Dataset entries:
-=-=-

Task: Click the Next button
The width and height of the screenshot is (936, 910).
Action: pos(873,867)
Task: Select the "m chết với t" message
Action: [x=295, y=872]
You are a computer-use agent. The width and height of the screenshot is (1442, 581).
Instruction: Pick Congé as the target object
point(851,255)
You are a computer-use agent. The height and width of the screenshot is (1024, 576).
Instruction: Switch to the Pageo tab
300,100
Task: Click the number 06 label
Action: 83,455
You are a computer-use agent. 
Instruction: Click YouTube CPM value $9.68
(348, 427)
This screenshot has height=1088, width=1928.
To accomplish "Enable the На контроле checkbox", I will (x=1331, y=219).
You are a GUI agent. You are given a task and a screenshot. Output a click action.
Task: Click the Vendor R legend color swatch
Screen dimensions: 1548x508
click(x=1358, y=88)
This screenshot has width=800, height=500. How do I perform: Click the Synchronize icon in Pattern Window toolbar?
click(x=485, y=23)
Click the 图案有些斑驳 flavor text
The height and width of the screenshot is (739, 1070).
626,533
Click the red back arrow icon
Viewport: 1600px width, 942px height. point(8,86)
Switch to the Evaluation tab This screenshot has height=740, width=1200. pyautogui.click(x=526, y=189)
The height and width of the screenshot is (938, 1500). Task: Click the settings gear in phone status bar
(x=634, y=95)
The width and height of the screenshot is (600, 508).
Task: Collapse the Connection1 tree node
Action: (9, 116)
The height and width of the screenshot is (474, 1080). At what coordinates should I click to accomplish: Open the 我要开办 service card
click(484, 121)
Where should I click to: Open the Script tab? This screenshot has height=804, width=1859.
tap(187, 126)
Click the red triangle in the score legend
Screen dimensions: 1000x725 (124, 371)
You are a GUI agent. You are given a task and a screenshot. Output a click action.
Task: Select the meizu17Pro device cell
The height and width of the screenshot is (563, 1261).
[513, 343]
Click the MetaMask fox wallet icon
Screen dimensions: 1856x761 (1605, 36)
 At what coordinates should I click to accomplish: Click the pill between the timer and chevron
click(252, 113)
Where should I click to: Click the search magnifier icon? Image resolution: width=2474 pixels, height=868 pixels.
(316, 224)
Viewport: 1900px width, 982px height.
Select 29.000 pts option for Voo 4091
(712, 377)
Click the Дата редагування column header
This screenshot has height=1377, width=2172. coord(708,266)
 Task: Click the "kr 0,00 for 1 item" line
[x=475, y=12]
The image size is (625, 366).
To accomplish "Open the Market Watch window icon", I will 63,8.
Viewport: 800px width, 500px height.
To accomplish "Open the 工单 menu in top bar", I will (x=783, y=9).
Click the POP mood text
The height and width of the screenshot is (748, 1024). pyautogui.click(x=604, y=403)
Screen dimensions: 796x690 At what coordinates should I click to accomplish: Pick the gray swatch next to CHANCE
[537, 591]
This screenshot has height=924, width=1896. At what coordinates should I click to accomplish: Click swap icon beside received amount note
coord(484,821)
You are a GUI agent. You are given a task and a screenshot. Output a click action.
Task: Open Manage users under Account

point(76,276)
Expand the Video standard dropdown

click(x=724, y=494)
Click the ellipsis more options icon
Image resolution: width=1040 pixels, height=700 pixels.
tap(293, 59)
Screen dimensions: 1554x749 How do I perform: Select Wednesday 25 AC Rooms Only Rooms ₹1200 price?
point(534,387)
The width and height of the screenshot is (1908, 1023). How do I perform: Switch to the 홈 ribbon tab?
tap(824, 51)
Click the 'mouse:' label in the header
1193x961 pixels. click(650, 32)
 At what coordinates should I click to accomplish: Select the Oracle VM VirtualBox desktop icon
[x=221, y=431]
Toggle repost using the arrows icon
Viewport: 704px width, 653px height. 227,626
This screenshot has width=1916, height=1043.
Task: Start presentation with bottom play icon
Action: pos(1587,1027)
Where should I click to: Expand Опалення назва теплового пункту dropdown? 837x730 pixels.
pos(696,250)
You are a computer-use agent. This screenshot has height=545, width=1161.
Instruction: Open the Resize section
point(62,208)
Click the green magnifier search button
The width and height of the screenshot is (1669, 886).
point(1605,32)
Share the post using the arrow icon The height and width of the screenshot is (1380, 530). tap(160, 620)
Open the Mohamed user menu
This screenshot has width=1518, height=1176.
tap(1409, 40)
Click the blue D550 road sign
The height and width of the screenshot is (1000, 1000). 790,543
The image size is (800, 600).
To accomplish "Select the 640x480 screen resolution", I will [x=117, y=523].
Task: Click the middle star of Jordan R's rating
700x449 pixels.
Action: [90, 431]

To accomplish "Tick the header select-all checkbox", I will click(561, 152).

-=-=-

__SHORT TASK__. Write out the data starting at the line containing "Switch to the Evaluation" and ending at the line containing "click(484, 121)", swapping "settings gear" for "cog" and changing nothing else.

__WORKED ANSWER__.
Switch to the Evaluation tab This screenshot has height=740, width=1200. pyautogui.click(x=526, y=189)
The height and width of the screenshot is (938, 1500). Task: Click the cog in phone status bar
(x=634, y=95)
The width and height of the screenshot is (600, 508).
Task: Collapse the Connection1 tree node
Action: (9, 116)
The height and width of the screenshot is (474, 1080). At what coordinates should I click to accomplish: Open the 我要开办 service card
click(484, 121)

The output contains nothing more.